От чего вообще бывает ревматизм?
– Кику, всё это сложно. Мне нельзя отравиться и выпасть из рабочего процесса. Всего день, а уже такие завалы работы, что хоть вешайся. Я либо за монитором, либо за рулём – спину ломит просто нечеловечески, – почти что простонал Кэри, ероша волосы. – Целый день то суды, то партнёры, то ещё кто…
Я прикинула у себя в голове и тихонько хрюкнула. Ну, это, конечно, куда более напряжённо, чем весь восемнадцатичасовой рабочий день носиться между столиками пьяных похотливых мужиков, разнося их заказы, с перерывом на обед в пятнадцать минут. Я даже немного сочувствую.
– Ну… я могу сделать тебе массаж. Если хочешь. – Он вроде говорил что-то там про инициативу. Может, он её имел в виду под хорошим поведением, за которое можно не сидеть на цепи, как горбатая псина. Стоит попробовать. Стоит попробовать выкрутиться хоть как-то.
Кэри удивленно приподнял брови, выворачиваясь так, чтоб было видно моё лицо. Он изучал его несколько секунд.
– А ты у нас и это умеешь, что ли? – лениво протянул он, приподнимаясь на локтях.
– Угу. У меня диплом педиатра и сильные нежные руки, – пробухтела я, делая скучное лицо, но поспешила смягчиться прежде, чем огребу за свой хреновый сарказм. – Просто… тут вроде как больше нет конкурентов. Все твои нимфы остались в Шеле. Мог бы и не выпендриваться лишний раз…
– Резонно, – усмехнулся Кэри, снисходительно отнёсшись к моему ворчанию. – Только разденься, прежде чем начнёшь.

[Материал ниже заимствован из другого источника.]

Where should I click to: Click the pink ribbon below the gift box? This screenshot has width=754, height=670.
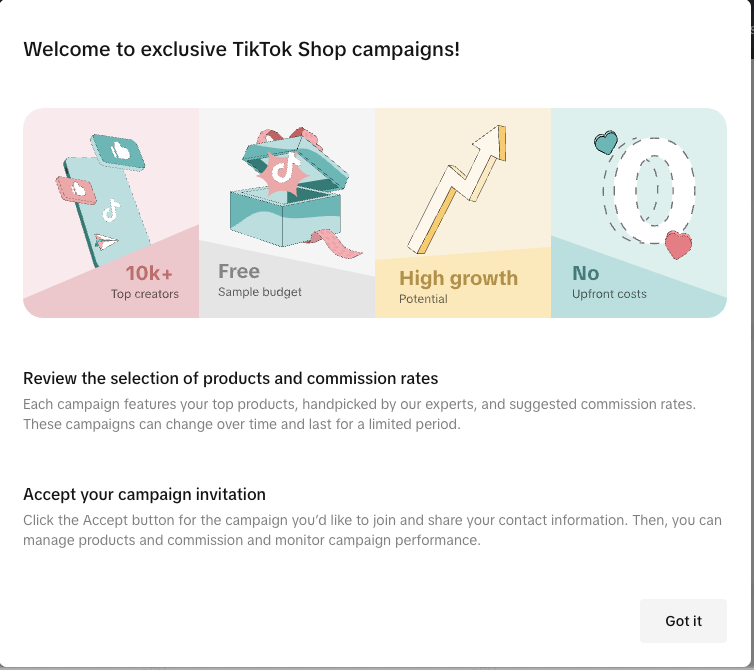pos(333,243)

Я, кажется, поперхнулась. Не иначе, он воображает это таким уж для меня большим удовольствием, что я и к стриптизу ради него готова. Готова, чего уж. Только стриптиза не получилось, лёгкое платье в одну секунду почти без шелеста свалилось к ногам, я замялась немного, потом снова опустилась на кровать, позади принявшего сидячее положение Ланкмиллера. Может, это его практика с нижним бельем так действовала, или дело скорой привычки к трудностям – смущения я почти не чувствовала. Нарочито не спеша помогла ему снять пиджак. Он не торопил – некуда было торопиться. Закончиться всё это должно было постелью, я это понимала, а Ланкмиллер даже сомнений не допускал.
О, так у него подтяжки сегодня. Как мило. Не люблю ремни. Не люблю звук расстегивающегося ремня ещё с детства, из скудных клочочков воспоминаний о том, как отец меня иногда за шалости любовно поддавал под задницу.
Я спустила их и принялась одну за одной расстегивать пуговицы сорочки. У него запонки с золотым драконом. Это фамильный символ? Вроде того, что я видела на гербе в поместье. Чуть приподнялась на коленях, прижавшись к его спине, пытаясь достать до нижних пуговиц. Они поддавались на удивление легко, так, как будто у меня почти не дрожали пальцы.